Submitted to: Meeting Abstract
Publication Type: Proceedings
Publication Acceptance Date: 6/25/1996
Publication Date: N/A
Citation: N/A Interpretive Summary:
Technical Abstract: Bovine viral diarrhea viruses (BVDV) can be segregated into two genotypes, BVDV 1 and BVDV 2, based on comparison of the 5' untranslated region of the viral genome. Most BVDV used in vaccines and diagnostic tests belong to genotype 1. In addition, most reports characterizing BVDV at the molecular level are based on analysis of BVDV 1. Viruses from both genotypes are characterized as cytopathic or noncytopathic based on their effect on infected cell cultures.
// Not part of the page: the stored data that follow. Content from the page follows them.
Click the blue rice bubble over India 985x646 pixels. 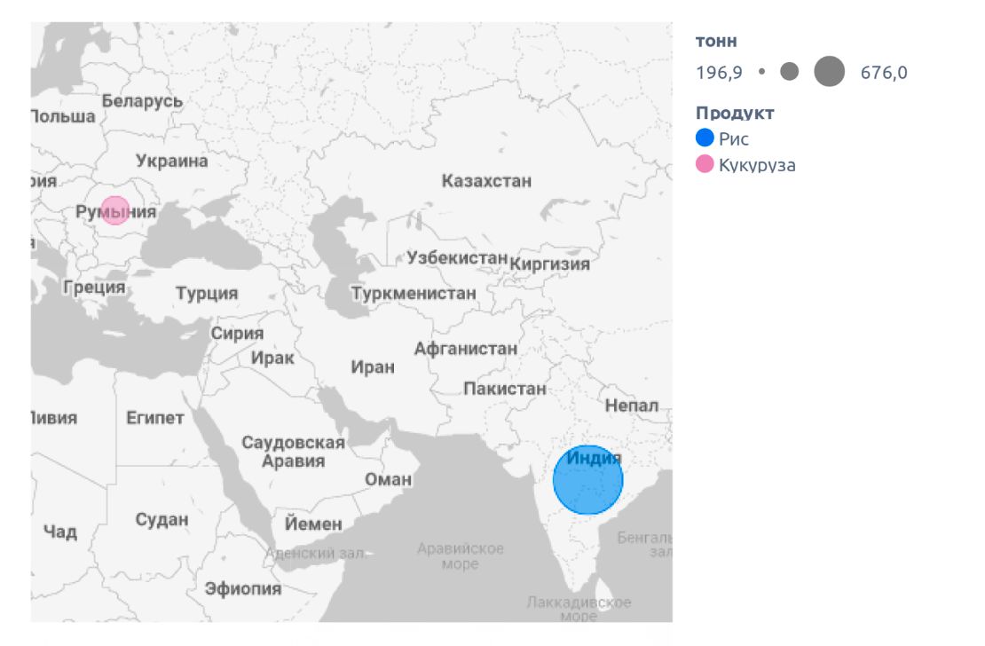587,480
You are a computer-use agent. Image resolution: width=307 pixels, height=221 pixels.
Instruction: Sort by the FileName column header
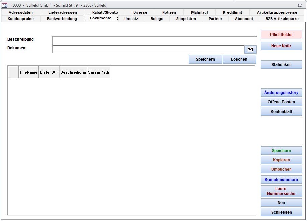(x=29, y=72)
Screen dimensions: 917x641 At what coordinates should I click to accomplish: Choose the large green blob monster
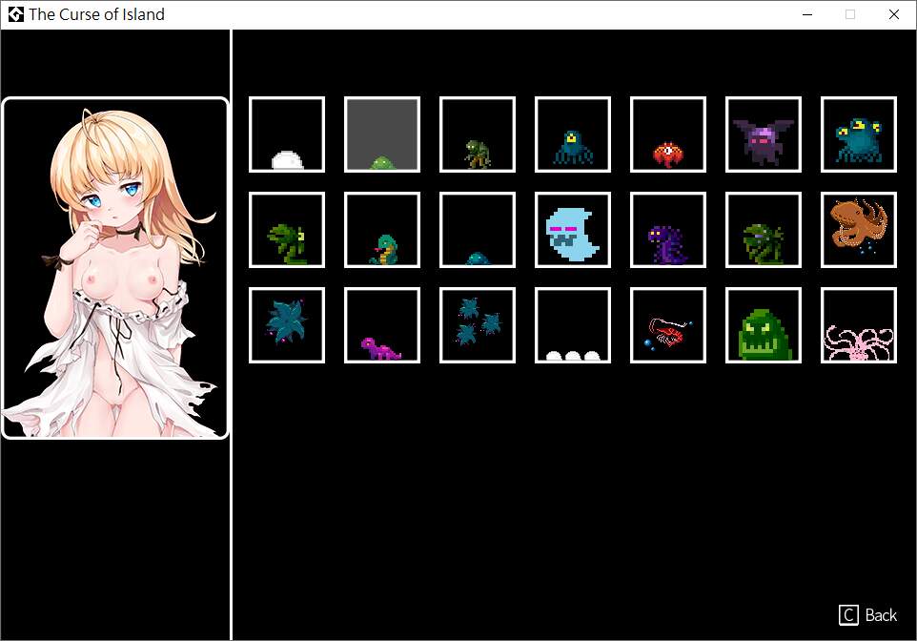pos(764,325)
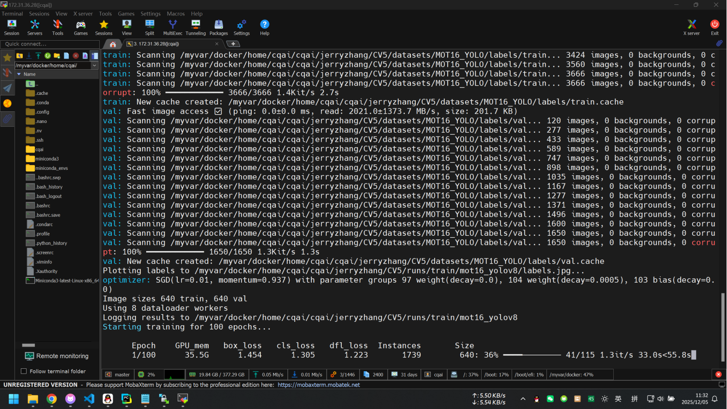Open the Games toolbar icon
The width and height of the screenshot is (727, 409).
pyautogui.click(x=80, y=27)
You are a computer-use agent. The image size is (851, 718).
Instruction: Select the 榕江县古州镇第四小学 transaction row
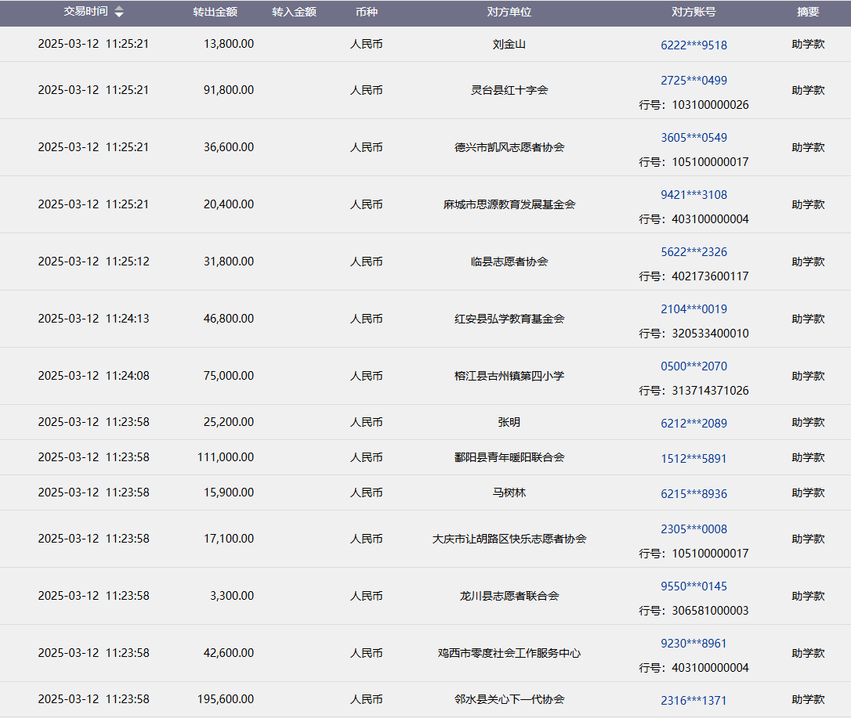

It has been reported that some cytopathic BVDV 1 viruses have inserts into the region of the genome coding for the p125 polypeptide. Further, it is proposed that these insertions may trigger the switch from a noncytopathic to a cytopathic biotype. To determine if cytopathic viruses from the BVDV 2 also have insertions in the p125 coding region, genomic sequences coding for viral protein p125 were derived for 14 cytopathic BVDV 2 viruses. All 14 cytopathic BVDV 2 viruses had insertions sbut none of these insertions consisted of sequences coding for ubiquitin o duplicated viral sequences as reported for some BVDV 1 viruses. The inserted sequences detected in cytopathic BVDV 2 varied in length from 300 to 450 nucleotides and all contained sequences with >99% homology to a bovine genomic sequence of unknown function. This bovine sequence has also been reported in one BVDV 1 virus, the BVDV1-NADL vaccine virus. Analysis of inserted sequences suggest that BVDV 2 isolates may recombine with both host cell sequences and the BVDV1-NADL vaccine virus.